/stRainy

Graph-based assembly phasing

Primary LanguagePythonOtherNOASSERTION

CC BY-NC-SA 4.0

stRainy

stRainy is a graph-based phasing algorithm, that takes a de novo assembly graph (in gfa format) and simplifies it by combining phasing information and graph structure.

Screenshot 2023-01-30 at 16 47 16

Conda Installation

The recommended way of installing is through conda:

git clone https://github.com/katerinakazantseva/stRainy
cd stRainy
git submodule update --init
make -C submodules/Flye
conda env create -f environment.yml -n strainy

Note that if you use an M1 conda installation, you should run conda config --add subdirs osx-64 before installation. Find details here

Once installed, you will need to activate the conda environment prior running:

conda activate strainy
./strainy.py -h

Quick usage example

After successful installation, you should be able to run:

conda activate strainy
./strainy.py -g test_set/toy.gfa -q test_set/toy.fastq.gz -o out_strainy -m hifi 

Limitations

stRainy is under active development! The current version is optimized for a relatively simple bacterial communities (one or a few bacterial species, 2-5 strains each). Extending stRainy to larger metagenomes is a work in progress.

Input requirements

stRainy supports PacBio HiFi and Nanopore (Guppy5+) sequencing.
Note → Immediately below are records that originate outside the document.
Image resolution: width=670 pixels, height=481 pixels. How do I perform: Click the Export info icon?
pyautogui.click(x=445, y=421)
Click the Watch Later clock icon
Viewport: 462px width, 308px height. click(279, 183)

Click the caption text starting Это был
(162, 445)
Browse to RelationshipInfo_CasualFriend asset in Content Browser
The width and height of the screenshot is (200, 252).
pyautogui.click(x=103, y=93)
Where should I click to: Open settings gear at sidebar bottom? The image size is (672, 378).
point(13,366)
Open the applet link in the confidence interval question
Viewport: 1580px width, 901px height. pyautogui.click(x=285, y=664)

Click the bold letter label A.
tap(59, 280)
The two main inputs to stRainy are:

  1. GFA file (can be produced with metaFlye or minigraph) and
  2. FASTQ file (containing reads to be aligned to the fasta reference generated from the GFA file).
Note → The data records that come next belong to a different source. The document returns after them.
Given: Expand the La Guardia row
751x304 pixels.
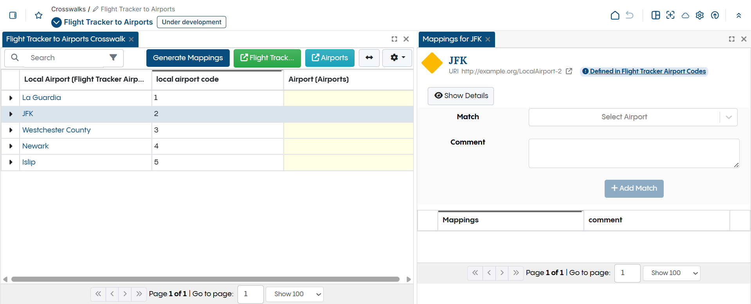Looking at the screenshot, I should [x=11, y=98].
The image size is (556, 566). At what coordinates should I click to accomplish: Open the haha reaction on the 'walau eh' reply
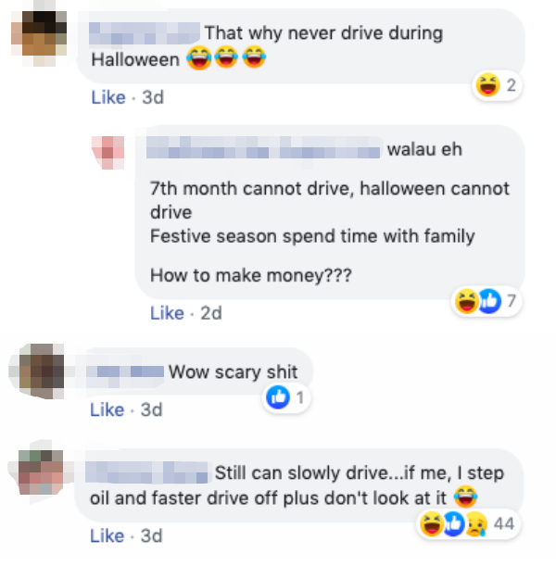pos(467,301)
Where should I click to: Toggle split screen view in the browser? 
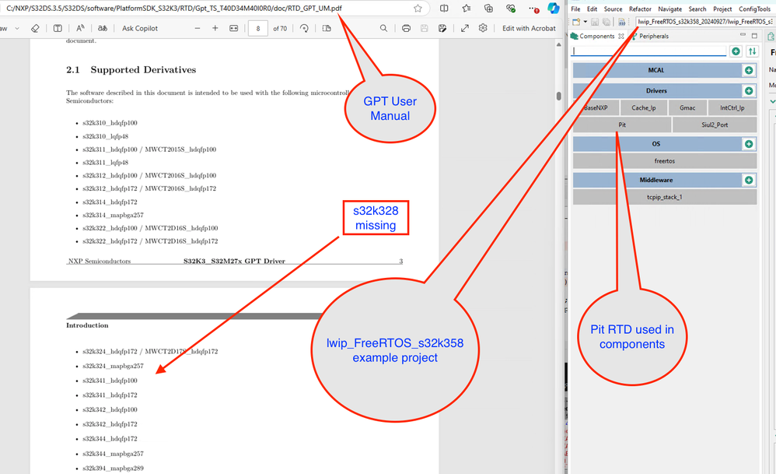coord(444,8)
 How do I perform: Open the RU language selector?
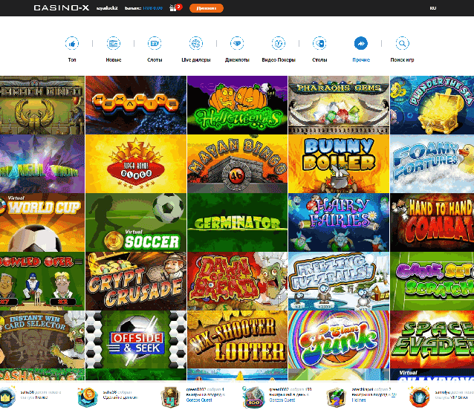pyautogui.click(x=433, y=8)
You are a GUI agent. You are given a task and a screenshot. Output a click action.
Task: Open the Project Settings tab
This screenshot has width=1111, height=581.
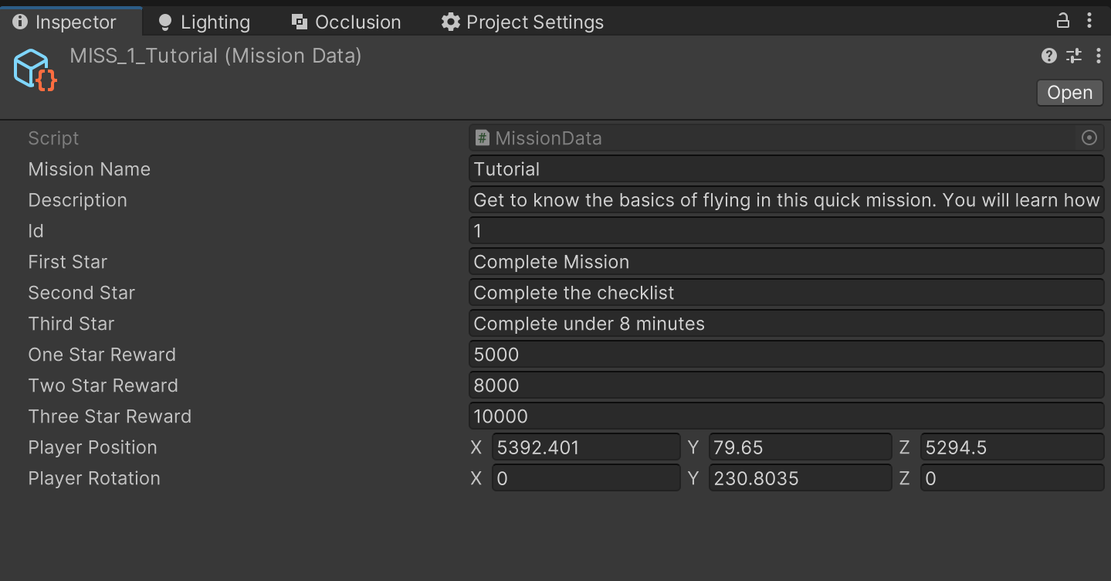pos(523,22)
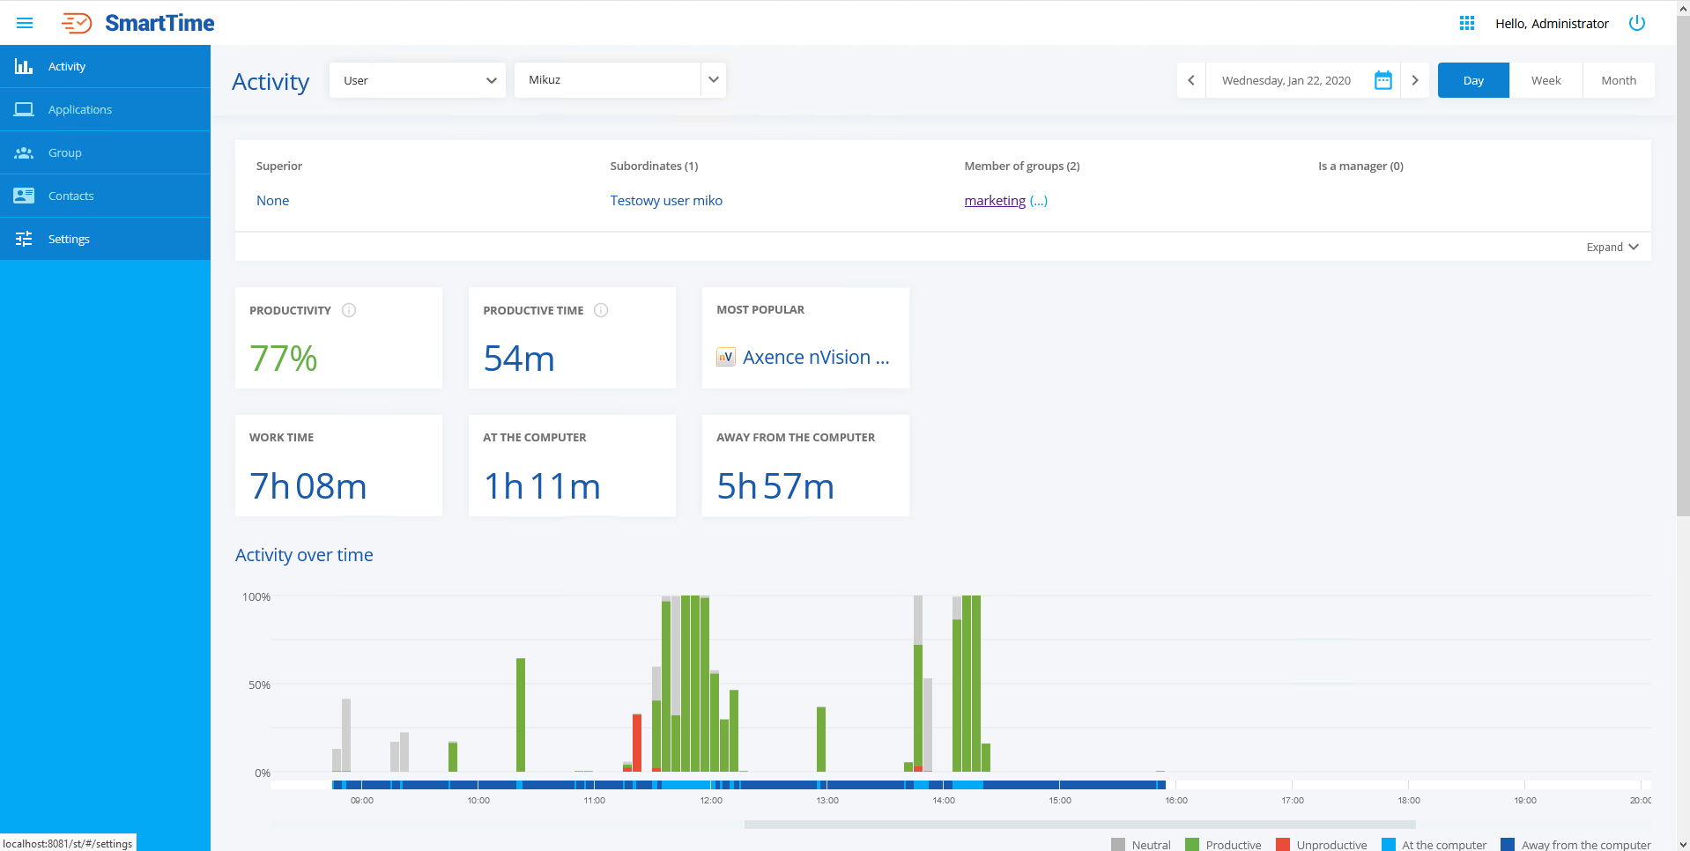Open the calendar date picker icon

pos(1382,80)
Improving de novo metagenomic assmbelies

We have tested stRainy using metaFlye metagenoimic assembly graphs as input. The recommended set of parameters is --meta --keep-haplotypes --no-alt-contigs -i 0.

Note that -i 0 disables metaFlye's polishing procedure, which we found to improve read assignemnt to bubble branches during minimap2 realignment. --keep-haplotypes retains structural variations between strains on the assmebly graph. --no-alt-contigs disables the output of "alternative" contigs, that can later confuse the read aligner.

Usage and outputs

stRainy has 2 stages: phase and transform. With the command below, stRainy will phase and transform by default. Please see Parameter Description section for the full list of available arguments:

./strainy.py -g [gfa_file] -q [fastq_file] -m [mode] -o [output_dir]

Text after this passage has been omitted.